Justin Henry & Ioannis Pashakis//May 22, 2020
Justin Henry & Ioannis Pashakis//May 22, 2020
The first Pennsylvania’s counties are set to go to the green phase under Gov. Tom Wolf’s plan to reopen Pennsylvania.
Wolf announced said 17 counties will move to the state’s green phase on May 29. On the same day, eight counties still in the red, including Dauphin and Lebanon counties, will be moved to the yellow.
The 17 counties moving to green include: Bradford, Cameron, Clarion, Clearfield, Crawford, Elk, Forest, Jefferson, Lawrence, McKean, Montour, Potter, Snyder, Sullivan, Tioga, Venango and Warren.
Counties moving from red to yellow on May 29 include: Dauphin, Franklin, Huntingdon, Lebanon, Luzerne, Monroe, Pike, and Schuylkill.

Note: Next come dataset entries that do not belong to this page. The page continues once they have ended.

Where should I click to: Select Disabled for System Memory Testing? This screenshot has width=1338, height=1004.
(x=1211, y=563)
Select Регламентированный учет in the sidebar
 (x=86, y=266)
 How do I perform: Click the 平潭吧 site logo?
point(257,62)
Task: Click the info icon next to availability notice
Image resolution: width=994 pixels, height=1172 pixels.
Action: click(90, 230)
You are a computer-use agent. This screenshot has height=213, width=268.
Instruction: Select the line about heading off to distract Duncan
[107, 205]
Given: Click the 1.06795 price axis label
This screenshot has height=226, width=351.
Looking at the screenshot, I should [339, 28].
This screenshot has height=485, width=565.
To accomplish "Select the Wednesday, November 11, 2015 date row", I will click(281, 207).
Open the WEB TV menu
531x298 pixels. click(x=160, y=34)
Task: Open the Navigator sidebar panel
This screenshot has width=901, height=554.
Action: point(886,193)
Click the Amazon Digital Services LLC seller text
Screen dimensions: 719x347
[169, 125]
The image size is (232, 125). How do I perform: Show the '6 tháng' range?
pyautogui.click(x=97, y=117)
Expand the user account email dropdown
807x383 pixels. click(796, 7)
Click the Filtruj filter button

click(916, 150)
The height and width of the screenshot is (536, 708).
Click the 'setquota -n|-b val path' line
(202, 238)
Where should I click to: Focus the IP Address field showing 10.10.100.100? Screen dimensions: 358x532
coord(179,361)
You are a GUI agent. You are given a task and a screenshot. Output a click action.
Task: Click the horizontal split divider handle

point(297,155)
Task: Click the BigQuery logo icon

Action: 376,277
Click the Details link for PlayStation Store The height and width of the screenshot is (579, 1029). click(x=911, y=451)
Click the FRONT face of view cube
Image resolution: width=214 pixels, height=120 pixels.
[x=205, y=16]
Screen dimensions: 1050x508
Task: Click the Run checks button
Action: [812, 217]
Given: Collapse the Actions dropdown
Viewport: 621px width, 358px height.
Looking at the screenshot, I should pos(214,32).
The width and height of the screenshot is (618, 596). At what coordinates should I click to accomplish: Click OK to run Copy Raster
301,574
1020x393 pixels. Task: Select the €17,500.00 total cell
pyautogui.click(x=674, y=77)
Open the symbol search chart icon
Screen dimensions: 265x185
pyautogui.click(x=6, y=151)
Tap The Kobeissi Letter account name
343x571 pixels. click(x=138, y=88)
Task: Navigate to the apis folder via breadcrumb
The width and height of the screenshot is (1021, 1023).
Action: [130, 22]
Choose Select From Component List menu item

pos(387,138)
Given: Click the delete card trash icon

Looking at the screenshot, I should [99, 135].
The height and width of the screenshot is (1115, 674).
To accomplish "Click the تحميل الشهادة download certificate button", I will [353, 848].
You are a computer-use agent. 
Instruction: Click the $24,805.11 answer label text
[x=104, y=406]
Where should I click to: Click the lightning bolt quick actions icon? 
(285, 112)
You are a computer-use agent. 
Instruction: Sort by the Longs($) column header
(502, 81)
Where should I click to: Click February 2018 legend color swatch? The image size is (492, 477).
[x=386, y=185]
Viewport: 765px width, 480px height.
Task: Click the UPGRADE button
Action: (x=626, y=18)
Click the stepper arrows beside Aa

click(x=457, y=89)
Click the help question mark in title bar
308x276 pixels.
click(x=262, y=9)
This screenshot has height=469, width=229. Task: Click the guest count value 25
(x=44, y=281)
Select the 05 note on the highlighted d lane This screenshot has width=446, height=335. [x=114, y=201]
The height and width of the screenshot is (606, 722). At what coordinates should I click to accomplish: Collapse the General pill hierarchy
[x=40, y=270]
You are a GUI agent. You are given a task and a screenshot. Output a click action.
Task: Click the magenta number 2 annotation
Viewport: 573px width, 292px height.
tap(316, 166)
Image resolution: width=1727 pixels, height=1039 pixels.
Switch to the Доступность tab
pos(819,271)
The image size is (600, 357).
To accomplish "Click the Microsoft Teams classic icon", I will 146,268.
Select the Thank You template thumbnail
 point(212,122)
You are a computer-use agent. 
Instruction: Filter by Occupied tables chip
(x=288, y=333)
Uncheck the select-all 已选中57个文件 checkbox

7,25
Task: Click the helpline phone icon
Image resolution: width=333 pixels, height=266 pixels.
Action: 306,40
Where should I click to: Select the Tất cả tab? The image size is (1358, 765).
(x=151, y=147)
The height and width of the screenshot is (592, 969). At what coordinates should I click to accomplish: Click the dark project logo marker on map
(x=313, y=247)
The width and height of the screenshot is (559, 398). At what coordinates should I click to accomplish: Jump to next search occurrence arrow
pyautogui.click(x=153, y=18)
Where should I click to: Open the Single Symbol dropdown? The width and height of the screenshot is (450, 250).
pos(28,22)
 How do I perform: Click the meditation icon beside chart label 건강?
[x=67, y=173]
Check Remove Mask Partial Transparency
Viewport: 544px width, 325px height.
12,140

Updated guidance now allows swimming pools and summer camps to operate in the yellow phase, and in the green phase, restaurants can resume operations at 50% in-house capacity, according to the Wolf administration’s guidelines.
“We continue to increase testing every day and are continuing to build our contact tracing capacity, as well,” Wolf said. “We are able to do these things, to be successful, to reopen in this manner because of the Pennsylvanians who have made tremendous sacrifices since the virus emerged in our state.”
The final 10 counties yet to change to the state’s yellow phase will do so on June 5. Those counties include: Berks, Bucks, Chester, Delaware, Lackawanna, Lancaster, Lehigh, Northampton, Montgomery, and Philadelphia.
The remaining counties still in the red after May 29 are planned to move to the yellow by June 5.
“We know not only that we succeeded in slowing case growth, but that our actions, our collective decisions to stay at home and avoid social contact – we know that saved lives,” Wolf said. “My stay-at-home order did exactly what it was intended to do: It saved lives and it bought us valuable time.”